• **Work instruction**: Please restate word for word, and with nothing added, the lines that run from the one holding "[MOSTRA/NASCONDI IL MENU MOBILE] (32, 110)" to the end of the entries below.

• **Source data**:
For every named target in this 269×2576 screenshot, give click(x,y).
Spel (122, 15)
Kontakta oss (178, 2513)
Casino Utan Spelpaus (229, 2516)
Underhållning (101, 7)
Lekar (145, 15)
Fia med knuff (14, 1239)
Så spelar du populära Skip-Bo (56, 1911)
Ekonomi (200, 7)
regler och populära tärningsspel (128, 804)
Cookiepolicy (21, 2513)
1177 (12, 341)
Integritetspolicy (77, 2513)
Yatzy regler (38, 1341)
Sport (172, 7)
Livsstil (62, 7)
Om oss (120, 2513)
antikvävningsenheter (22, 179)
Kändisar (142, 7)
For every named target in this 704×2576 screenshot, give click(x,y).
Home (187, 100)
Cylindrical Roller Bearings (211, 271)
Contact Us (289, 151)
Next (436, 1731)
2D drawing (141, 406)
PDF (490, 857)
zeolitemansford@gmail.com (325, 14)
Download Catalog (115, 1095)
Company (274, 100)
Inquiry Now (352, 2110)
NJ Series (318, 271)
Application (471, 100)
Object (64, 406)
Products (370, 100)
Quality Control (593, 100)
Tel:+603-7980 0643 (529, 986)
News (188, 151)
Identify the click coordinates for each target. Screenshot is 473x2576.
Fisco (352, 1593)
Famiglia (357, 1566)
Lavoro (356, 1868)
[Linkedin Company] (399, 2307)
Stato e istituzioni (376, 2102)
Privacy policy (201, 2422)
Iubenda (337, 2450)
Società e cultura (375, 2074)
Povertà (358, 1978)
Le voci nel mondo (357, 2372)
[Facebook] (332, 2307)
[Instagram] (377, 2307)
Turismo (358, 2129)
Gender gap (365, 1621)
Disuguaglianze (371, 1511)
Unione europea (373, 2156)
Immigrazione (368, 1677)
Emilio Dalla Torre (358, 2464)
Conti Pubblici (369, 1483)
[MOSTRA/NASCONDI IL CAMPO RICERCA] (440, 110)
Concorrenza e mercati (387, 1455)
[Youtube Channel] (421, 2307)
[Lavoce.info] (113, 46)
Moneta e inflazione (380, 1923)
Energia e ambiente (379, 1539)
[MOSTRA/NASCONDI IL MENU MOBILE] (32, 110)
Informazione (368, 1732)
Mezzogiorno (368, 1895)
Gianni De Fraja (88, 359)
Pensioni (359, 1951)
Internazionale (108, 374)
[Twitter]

• **Result for this task**:
[MOSTRA/NASCONDI IL MENU MOBILE] (32, 110)
Informazione (368, 1732)
Mezzogiorno (368, 1895)
Gianni De Fraja (88, 359)
Pensioni (359, 1951)
Internazionale (108, 374)
[Twitter]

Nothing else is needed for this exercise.